Dataset records
-*-

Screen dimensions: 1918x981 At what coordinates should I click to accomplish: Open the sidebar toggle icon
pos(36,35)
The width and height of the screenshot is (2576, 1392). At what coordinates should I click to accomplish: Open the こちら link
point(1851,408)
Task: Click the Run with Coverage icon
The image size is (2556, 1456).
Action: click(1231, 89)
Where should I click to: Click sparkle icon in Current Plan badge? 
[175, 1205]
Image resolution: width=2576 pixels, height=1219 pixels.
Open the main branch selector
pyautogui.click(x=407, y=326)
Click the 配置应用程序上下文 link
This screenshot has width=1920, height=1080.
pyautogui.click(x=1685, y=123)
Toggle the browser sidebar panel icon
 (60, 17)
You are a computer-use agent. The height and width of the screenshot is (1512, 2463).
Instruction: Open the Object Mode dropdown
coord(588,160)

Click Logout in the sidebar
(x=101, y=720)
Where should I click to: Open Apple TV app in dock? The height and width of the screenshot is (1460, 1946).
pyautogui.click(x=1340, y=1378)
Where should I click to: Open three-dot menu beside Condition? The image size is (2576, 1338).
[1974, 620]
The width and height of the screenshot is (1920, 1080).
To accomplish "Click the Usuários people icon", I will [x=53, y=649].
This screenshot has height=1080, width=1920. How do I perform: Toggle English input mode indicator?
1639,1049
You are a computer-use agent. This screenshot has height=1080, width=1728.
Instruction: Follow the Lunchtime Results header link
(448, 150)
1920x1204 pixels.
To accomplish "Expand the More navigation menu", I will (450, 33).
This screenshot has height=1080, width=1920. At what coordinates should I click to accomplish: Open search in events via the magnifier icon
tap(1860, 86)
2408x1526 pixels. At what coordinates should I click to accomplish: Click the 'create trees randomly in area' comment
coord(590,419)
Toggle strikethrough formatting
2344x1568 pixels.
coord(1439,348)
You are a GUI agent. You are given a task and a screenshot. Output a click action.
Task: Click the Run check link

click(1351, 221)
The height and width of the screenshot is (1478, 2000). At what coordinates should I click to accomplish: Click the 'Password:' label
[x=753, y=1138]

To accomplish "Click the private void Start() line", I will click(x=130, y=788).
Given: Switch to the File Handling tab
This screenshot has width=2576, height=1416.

-*-

EXERCISE
Tally the lines above that hold "computer" and write the result as a lone number.

YOUR RESPONSE
2